When winter doldrums and stock markets collide
Suffering from winter blahs? You’re not alone. The lack of sunlight that characterizes the quiet time between New Year’s and St. Patrick’s Day has important effects on investors and the economy.
Lisa Kramer, an associate professor of finance with the University of Toronto Mississauga and the Rotman School of Management, talked with U of T News about her research into just how the environment affects economic decisions.
How would you describe your research expertise?
I study the way humans make financial decisions. Sometimes our environment and even our emotions play a role in unexpected ways, and that fascinates me.
What is "behavioural finance"?
Behavioural finance is an attempt to bring the discipline of finance closer to reality. A lot of standard financial models are based on counter-intuitive assumptions about the way people behave. The models assume we are extremely rational like Star Trek’s Mr. Spock when in reality we tend to be a bit impulsive like Homer Simpson.
Properly accounting for the way people make decisions in practice helps us to explain more accurately what we observe in financial markets.
Do winter blues lead to stock market crashes or downward cycles?
It is likely the case that fundamental economic conditions are the real drivers of crashes and business cycle troughs. Nevertheless, I do believe widespread seasonalities in human mood can exacerbate or moderate pre-existing economic conditions. Thus if macroeconomic conditions worsen in the autumn, the impact on the economy can be worse than if the same thing happens in the spring.
So, Canadian winters do affect our economy? What about other countries, such as Britain?
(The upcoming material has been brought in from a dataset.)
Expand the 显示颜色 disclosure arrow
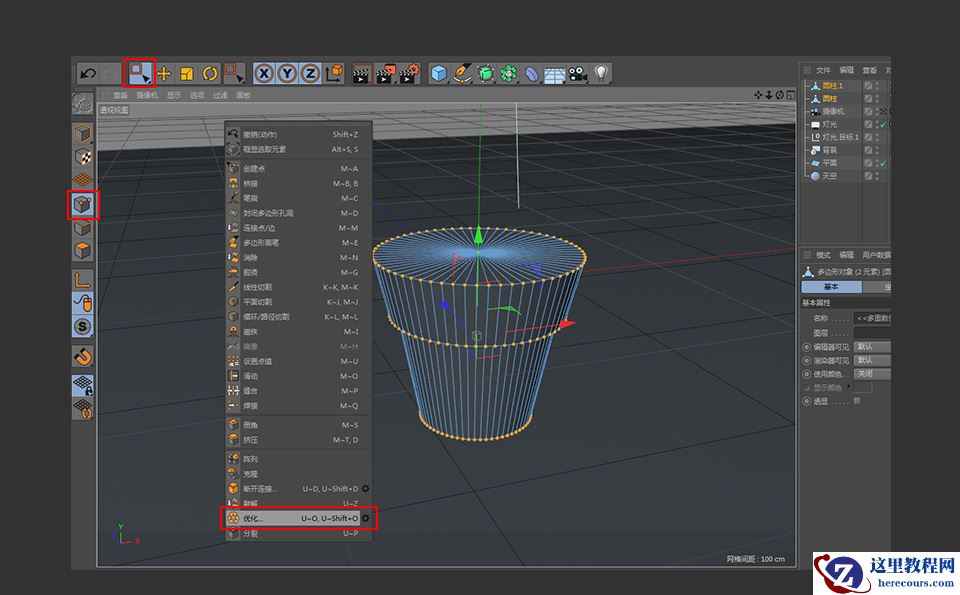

On this front, we really do speak the same language as our British friends. As daylight diminishes in the autumn, we are similarly prone to some despondency, and the dampened mood generally continues through winter until daylight becomes much more abundant.
The latitude at which the Brits live, however, is much higher than that of most Canadians, so they do tend to experience stronger mood effects than us, on average. And the implications for financial markets are stronger too. In the autumn, as we all become a bit more depressed, we become less willing to hold risky assets like stocks, which tends to dampen prices. That effect is a bit stronger in Britain than in Canada, seemingly due to the difference in latitude.
In the new year, as daylight returns, we resume our taste for risk and become more interested in stocks and similarly risky financial assets, again with somewhat stronger effects in Britain than in Canada, on average.
How did you first become interested in looking at how the environment can affect the economy and investment decisions?
It was a bit of an accident. In the late 1990s, my co-authors and I were talking to UBC psychologist Stanley Coren to see whether he had any suggestions for factors that synchronize large populations in ways that might have economic implications. He mentioned seasonal affective disorder and we were instantly captivated. After some digging around in medical and psychology journals, we came to understand that depressed people are less willing to take risks, including financial risks, and this paved the way for our subsequent research on the relationship between seasonality in human depression and seasonality in financial markets. We really owe this entire stream of research to Professor Coren.
What is the most surprising thing you've learned from your research?
I think I was most surprised to learn that there are legions of researchers in other disciplines who are also interested in the way human mood influences economic decisions. For example, I have struck up great collaborations with experimental social psychologists and neuroscientists who are curious about the very same questions that make me excited to come to work every day.